Existing observability tools either require a cloud signup, an enterprise contract, or heavy manual instrumentation of your code. I wanted something that stayed local and just worked.
The Solution: Three lines of code
Python import vectorlens vectorlens.serve() # Open http://127.0.0.1:7756 # Your RAG code runs as-is (OpenAI, Anthropic, Gemini, ChromaDB, FAISS, etc. are auto-intercepted) How it works technically:
Zero-Config Interception: It monkey-patches common LLM and Vector DB clients. You don't have to change your functions or wrap your calls; it intercepts the data flow automatically.
Local Hallucination Detection: It uses sentence-transformers (a 22MB model) to compare the LLM’s output sentences against the retrieved context. If the similarity is too low, it's flagged as a hallucination.
Perturbation Attribution: To figure out "why," it measures how the output changes when specific chunks are removed or modified. This gives you a clear score of which data points actually drove the response.
Fully Local: No data leaves your machine.
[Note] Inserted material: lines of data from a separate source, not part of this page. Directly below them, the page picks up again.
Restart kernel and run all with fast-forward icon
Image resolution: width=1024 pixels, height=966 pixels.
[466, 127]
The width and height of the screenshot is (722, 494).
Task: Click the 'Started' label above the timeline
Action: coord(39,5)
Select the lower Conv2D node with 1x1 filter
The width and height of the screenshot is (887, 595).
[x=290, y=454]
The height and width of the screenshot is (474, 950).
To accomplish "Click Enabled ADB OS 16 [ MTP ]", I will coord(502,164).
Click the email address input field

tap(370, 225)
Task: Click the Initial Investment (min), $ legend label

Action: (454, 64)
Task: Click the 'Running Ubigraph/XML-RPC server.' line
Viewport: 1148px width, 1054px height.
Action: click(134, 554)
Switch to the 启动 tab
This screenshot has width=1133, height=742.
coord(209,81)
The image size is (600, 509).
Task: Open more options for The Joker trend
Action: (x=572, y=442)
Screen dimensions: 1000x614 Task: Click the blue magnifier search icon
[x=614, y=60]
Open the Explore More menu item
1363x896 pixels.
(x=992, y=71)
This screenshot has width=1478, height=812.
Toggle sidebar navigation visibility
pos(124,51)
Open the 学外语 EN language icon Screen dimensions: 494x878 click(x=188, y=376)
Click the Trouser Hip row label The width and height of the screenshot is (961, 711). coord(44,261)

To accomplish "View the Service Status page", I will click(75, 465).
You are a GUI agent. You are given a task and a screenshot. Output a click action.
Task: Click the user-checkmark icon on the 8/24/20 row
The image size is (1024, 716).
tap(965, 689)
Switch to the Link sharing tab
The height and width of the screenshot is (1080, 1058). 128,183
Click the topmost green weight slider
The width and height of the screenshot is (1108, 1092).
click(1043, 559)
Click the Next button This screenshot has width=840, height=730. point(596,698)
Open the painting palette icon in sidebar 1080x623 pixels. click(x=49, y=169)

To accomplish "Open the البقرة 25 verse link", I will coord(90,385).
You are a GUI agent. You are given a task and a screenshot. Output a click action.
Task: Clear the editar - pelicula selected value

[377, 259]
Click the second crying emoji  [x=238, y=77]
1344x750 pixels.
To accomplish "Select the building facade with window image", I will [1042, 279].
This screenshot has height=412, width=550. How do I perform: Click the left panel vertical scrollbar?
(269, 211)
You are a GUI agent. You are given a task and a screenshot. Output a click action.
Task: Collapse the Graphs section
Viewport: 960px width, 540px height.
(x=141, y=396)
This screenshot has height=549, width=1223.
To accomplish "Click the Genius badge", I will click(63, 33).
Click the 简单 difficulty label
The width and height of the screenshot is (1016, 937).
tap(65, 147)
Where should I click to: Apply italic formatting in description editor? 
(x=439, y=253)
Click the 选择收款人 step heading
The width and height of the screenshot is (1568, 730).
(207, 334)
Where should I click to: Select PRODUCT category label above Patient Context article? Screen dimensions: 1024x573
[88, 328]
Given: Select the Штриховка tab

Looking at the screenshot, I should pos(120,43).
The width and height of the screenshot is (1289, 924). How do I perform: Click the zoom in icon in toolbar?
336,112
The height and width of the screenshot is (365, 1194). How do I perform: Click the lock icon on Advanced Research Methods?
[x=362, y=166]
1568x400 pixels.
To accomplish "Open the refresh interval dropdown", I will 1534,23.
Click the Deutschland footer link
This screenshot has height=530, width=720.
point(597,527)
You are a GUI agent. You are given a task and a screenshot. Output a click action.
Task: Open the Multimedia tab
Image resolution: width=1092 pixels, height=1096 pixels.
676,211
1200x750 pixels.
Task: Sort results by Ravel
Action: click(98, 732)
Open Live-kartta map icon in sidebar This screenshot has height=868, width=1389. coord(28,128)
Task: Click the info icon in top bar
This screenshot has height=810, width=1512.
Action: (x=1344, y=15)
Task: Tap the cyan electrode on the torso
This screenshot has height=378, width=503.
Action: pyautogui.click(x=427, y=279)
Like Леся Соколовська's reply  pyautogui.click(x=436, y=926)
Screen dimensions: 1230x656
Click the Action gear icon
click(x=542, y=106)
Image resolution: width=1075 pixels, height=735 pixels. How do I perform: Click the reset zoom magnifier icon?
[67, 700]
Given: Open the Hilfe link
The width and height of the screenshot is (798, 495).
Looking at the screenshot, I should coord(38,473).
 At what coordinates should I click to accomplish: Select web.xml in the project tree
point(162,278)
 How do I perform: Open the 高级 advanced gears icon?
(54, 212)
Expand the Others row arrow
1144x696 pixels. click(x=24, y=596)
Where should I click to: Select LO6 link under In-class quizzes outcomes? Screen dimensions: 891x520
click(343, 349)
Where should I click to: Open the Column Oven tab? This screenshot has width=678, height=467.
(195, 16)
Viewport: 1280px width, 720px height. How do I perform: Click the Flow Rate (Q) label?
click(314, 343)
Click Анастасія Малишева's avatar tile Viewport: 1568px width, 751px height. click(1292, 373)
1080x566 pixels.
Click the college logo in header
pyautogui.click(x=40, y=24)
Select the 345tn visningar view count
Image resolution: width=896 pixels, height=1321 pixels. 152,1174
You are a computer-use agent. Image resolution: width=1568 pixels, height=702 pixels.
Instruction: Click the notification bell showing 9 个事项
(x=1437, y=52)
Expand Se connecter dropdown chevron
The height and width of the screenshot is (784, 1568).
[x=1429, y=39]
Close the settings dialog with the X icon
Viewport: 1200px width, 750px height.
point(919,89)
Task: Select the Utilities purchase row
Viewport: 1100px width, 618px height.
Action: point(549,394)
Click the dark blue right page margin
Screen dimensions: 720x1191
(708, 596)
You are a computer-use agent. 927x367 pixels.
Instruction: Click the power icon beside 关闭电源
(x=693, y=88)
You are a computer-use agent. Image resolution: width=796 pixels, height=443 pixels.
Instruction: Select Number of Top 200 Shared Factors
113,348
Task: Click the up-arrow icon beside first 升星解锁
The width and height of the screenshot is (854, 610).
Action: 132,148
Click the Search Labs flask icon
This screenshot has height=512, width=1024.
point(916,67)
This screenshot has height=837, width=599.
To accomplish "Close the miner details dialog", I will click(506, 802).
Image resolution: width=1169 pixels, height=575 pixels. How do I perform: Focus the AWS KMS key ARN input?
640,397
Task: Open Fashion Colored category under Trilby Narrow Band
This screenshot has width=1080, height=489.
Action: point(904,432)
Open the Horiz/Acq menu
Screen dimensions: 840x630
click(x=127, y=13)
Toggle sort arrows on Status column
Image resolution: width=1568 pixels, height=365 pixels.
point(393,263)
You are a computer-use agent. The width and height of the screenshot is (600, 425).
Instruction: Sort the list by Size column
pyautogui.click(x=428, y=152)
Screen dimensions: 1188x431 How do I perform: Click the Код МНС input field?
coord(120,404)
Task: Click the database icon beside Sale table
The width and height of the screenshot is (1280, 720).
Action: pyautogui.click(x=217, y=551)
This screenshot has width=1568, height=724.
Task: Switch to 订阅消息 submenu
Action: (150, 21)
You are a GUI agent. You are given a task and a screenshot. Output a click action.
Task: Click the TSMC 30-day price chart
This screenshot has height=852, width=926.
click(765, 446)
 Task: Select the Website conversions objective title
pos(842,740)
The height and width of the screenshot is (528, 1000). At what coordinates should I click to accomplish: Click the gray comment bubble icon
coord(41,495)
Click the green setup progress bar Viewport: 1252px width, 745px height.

The dashboard is a local React app updated via WebSockets.
Why use this over other tools?
Privacy: No cloud uploads or API keys for the debugger itself.
No Vendor Lock-in: Works with local models (Ollama/Mistral) just as easily as it does with GPT-4.
Speed: It runs detection in a background thread, so it doesn't block your main application logic.
I’m looking for feedback on the attribution accuracy and if there are specific Vector DBs you'd like to see supported next.